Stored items
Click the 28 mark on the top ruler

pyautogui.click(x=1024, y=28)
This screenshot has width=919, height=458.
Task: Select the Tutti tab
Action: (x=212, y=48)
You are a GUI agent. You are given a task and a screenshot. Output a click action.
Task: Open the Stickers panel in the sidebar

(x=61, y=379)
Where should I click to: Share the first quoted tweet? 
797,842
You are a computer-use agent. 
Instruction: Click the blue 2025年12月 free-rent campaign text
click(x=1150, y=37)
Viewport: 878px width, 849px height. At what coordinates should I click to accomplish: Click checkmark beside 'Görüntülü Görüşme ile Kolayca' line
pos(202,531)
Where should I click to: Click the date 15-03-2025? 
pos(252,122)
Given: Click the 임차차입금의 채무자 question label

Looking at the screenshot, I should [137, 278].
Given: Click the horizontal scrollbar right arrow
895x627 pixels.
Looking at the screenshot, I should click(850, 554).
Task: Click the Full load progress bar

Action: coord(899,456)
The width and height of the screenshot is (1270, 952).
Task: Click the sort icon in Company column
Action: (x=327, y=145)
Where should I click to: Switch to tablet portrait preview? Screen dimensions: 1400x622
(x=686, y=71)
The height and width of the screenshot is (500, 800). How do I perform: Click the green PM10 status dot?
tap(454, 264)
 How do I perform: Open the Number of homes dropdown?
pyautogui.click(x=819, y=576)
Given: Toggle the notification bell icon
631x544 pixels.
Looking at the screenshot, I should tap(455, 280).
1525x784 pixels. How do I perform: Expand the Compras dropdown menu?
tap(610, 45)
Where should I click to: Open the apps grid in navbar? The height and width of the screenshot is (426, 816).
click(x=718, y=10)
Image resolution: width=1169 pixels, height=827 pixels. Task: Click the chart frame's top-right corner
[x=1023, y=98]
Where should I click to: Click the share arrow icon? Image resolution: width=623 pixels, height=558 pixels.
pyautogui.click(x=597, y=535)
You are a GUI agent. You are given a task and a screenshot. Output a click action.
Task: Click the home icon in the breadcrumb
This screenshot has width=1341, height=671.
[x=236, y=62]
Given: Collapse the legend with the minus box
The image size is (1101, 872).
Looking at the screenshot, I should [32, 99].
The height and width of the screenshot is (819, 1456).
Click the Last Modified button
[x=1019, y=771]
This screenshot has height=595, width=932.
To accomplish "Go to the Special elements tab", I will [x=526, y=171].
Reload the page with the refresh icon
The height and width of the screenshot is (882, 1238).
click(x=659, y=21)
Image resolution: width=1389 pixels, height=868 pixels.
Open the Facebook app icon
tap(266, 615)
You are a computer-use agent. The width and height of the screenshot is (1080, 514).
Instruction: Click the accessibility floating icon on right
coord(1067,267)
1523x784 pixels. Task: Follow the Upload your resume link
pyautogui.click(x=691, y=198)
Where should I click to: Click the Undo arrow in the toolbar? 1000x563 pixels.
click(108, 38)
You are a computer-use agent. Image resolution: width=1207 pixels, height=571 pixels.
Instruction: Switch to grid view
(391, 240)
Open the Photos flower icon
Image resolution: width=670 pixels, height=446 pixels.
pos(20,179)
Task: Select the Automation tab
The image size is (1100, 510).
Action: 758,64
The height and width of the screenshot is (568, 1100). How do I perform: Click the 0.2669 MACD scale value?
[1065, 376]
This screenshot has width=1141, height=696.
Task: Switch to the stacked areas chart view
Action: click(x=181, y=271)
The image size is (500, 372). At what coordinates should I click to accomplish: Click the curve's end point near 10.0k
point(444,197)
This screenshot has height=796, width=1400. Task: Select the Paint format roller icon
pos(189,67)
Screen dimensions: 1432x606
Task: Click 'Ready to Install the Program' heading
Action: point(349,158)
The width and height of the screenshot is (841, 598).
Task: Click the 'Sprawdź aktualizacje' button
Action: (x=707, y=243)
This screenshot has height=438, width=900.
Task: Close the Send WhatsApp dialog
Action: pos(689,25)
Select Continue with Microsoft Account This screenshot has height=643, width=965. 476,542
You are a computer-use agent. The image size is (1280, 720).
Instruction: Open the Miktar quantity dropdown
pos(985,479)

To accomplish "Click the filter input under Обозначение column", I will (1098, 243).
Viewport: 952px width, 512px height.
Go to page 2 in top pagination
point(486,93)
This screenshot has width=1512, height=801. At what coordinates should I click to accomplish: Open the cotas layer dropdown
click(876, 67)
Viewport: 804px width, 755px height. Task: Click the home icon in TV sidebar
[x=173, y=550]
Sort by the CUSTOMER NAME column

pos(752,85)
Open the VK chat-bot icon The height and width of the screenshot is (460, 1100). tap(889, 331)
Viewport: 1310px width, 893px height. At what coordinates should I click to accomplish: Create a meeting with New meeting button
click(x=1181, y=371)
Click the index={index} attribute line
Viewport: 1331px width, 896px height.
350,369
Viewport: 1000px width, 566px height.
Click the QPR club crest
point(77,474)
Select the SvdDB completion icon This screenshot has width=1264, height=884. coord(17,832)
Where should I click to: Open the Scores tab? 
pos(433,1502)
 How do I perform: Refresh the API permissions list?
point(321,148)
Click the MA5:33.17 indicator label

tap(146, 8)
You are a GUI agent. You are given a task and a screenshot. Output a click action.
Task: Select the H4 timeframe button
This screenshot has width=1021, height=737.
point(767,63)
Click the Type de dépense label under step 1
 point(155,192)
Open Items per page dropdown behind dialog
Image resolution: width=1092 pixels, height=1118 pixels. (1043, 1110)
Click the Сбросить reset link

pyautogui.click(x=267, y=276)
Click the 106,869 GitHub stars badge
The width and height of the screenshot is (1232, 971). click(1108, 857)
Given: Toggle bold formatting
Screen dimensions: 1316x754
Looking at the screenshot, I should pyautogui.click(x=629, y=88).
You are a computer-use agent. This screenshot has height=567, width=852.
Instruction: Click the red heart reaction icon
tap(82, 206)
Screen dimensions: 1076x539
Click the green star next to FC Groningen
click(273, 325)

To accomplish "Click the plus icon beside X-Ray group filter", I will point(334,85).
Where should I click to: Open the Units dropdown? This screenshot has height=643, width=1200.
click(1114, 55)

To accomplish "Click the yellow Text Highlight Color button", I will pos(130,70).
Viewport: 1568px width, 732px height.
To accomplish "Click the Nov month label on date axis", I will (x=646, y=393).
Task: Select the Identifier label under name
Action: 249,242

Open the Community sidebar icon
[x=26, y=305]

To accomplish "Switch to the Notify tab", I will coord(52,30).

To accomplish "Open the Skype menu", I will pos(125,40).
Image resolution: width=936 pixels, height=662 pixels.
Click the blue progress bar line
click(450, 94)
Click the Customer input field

WORK INSTRUCTION: Among the lines above, find those with the word "computer" and list them.

SOLUTION BELOW:
You are a computer-use agent. 
You are a computer-use agent. The width and height of the screenshot is (1080, 514).
You are a computer-use agent. Image resolution: width=1207 pixels, height=571 pixels.
You are a computer-use agent. The image size is (1280, 720).
You are a computer-use agent. This screenshot has height=567, width=852.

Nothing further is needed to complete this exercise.